最近読むエッセイと言えば五木寛之さんの本に偏っているので、少しは別の作者のものをと思い、いつも利用している図書館の書架で見つけました。
遠藤周作さんのエッセイは、どうやら15年ほど前「ボクは好奇心のかたまり」を読んで以来のようです。
昭和49年(1974年)7月から昭和50年(1975年)12月にかけて毎日新聞に連載されたコラムを書籍化したもので、ひとつの諺や名言、格言をとり上げては、それを材料に遠藤さんが思うところを語った小文集です。
さすがに “エッセイの名人” だけに、読んでいて硬く凝り固まった頭が程よくほぐれてきますね。
半世紀前に書かれたものなので、時折、時代の隔たりから現在の人権意識では相応しくない主張(表現)がみられるのは避けがたいのですが、それでもユーモアに溢れる秀逸なエッセイばかり、それらの中から特に私の印象に残ったところをいくつか書き留めておきましょう。
まずは、「おのれをツネって、人の痛さを知れ」とタイトルされたコラムから。
(p129より引用) いずれにしろ、近頃は人を裁くことで自分が正しいと思う正義の味方が日本にあまりに多くなった。あの自分が正しいと思う心理、人を裁ける心理には何ともいえぬギゼンの臭いがしてならない。自分はそんなに正しいのか。自分はそんなに立派なのか。
遠藤さんは、TVのワイドショーでの “人民裁判” 的な企画コーナーを例に、こうコメントしているのですが、この手の態度は、新型コロナ禍期の自粛警察の活動や昨今のSNSでの匿名投稿でもみられていますね。

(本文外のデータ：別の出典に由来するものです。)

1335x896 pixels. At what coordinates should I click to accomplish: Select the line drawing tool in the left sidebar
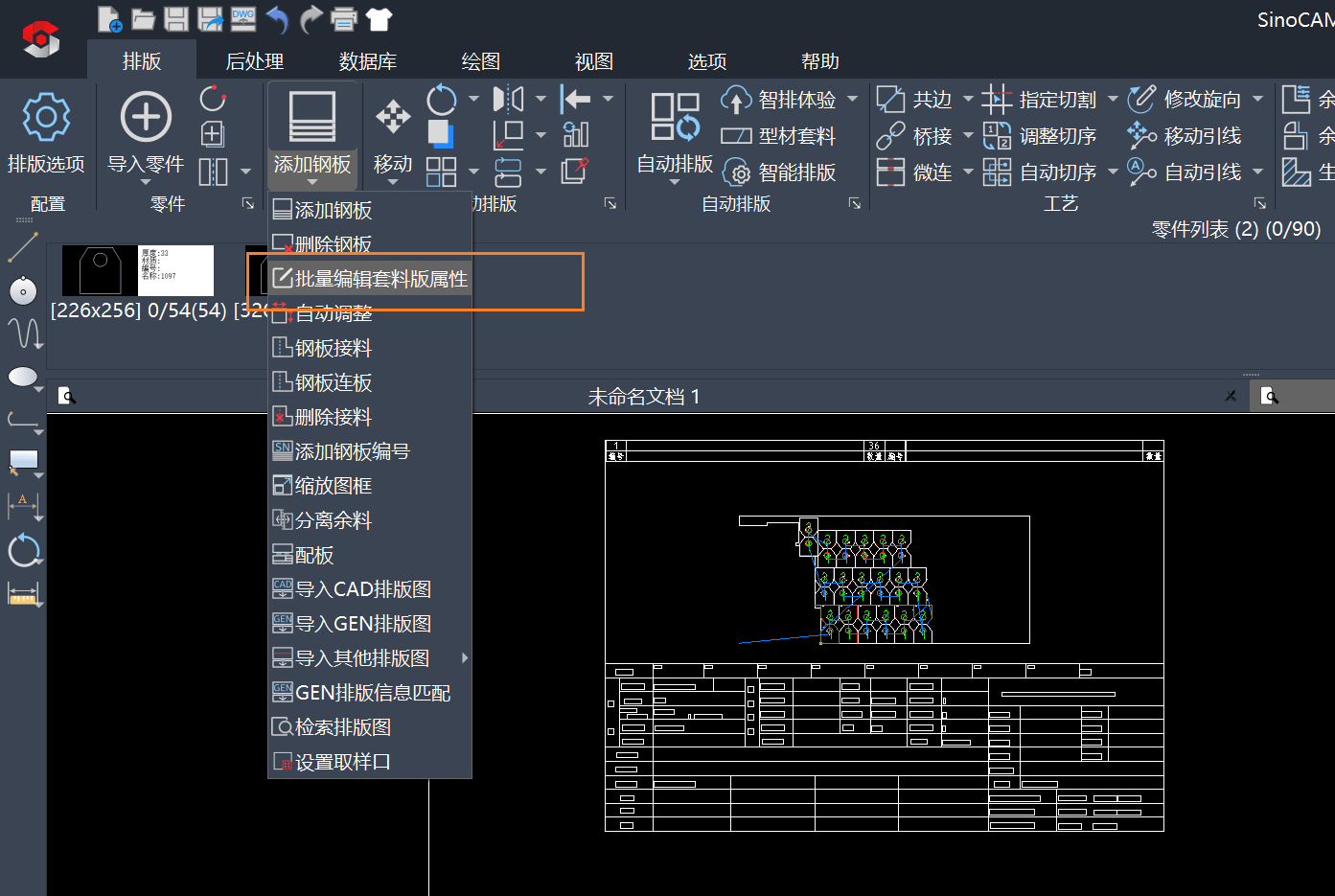click(x=23, y=247)
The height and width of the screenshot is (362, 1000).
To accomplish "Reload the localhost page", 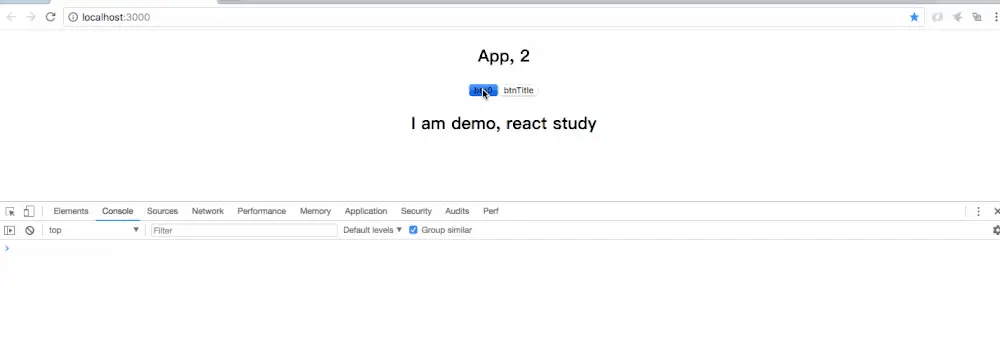I will [50, 17].
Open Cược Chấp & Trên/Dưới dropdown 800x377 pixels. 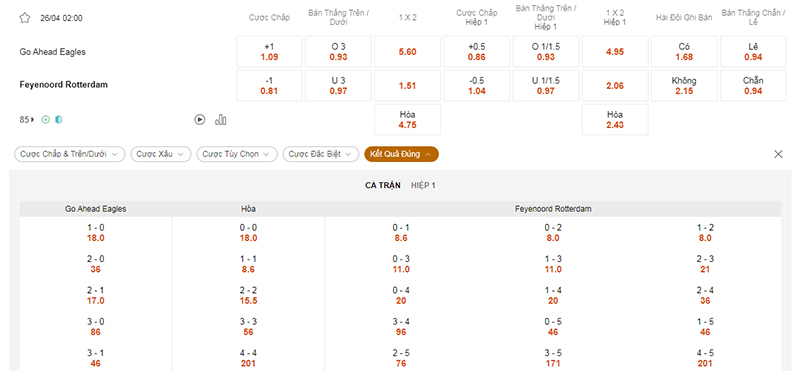pos(69,154)
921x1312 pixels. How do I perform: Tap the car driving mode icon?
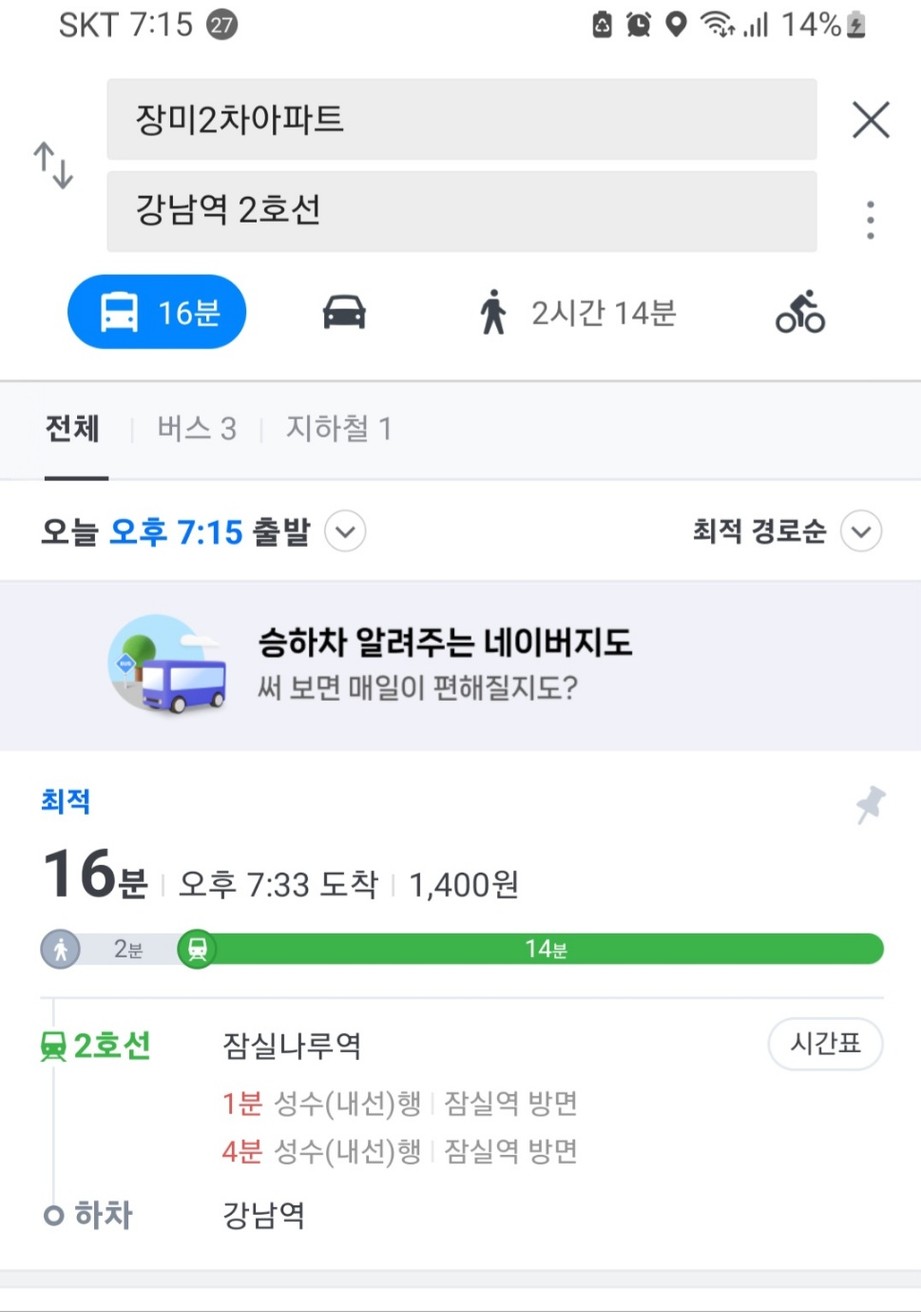[x=344, y=312]
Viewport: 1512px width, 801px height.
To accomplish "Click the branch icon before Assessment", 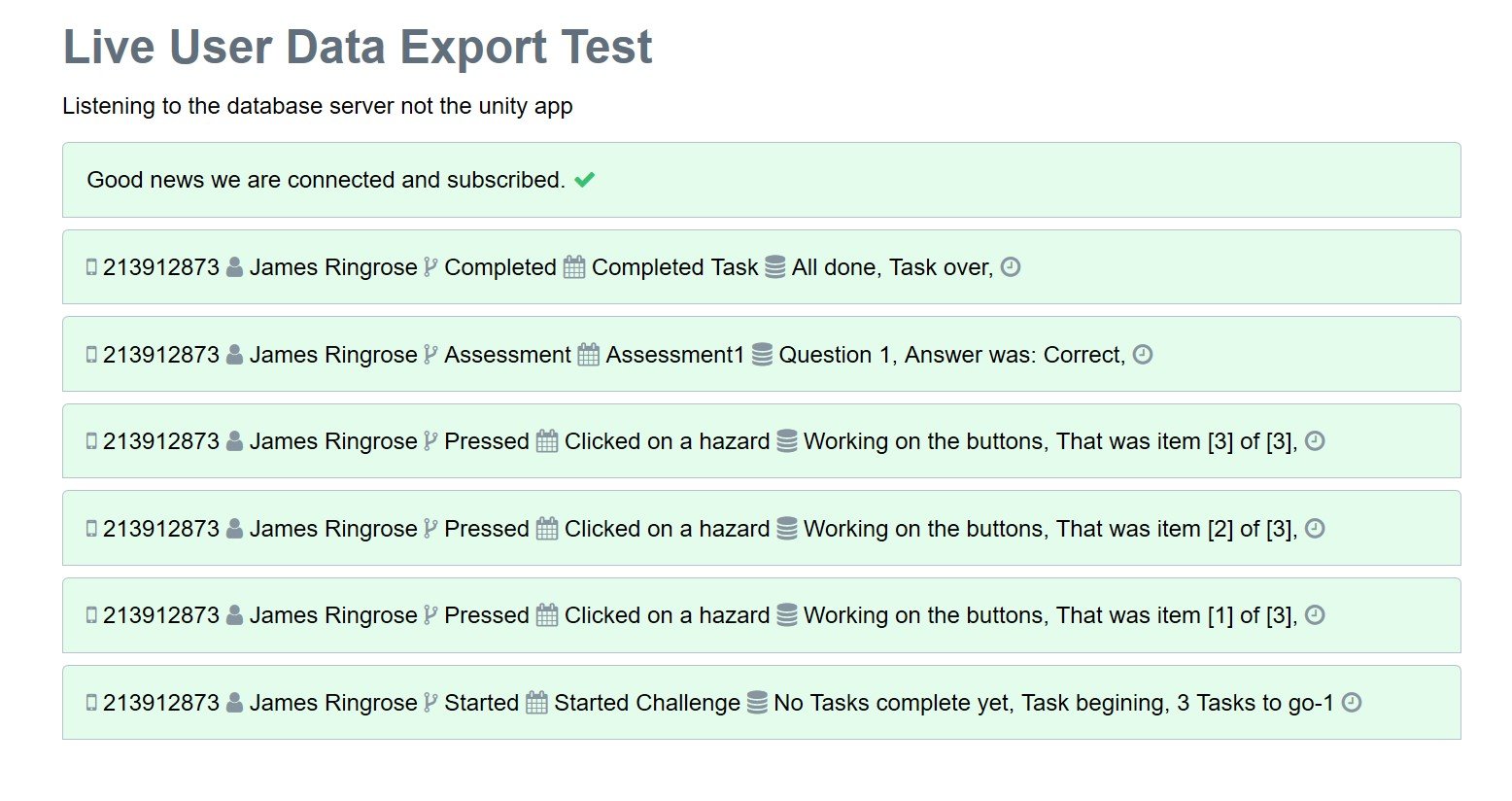I will (430, 355).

コラムの掲載は1974年~75年、本書の第1刷は1978年なので、こういった “他人に対する非難や誹謗中傷” は、新型コロナ禍下の特殊な社会環境やネット社会の進展がもたらした故の風潮ではなく、少なくとも50年近く生き続けている “人の精神傾向” だったようです。
もうひとつ、「学ぶに上下なし」と題された小文より。
(p162より引用) 少なくともこの日本で、それを望む青年が大学までは経済的な心配をそれほどせずに進学できる日はいつ来るのであろうか。それからあとは競争でよい。能力、努力によって差ができてよい。しかし青年たちが社会に出るスタート線だけは同一にしてやりたいと思うのは私の「夏の夜の夢」なのであろうか。
こちらも、今でもなお遠藤さんの夢は実現されていません。むしろ、昔よりさらに“格差”が拡大しているようにすら感じます。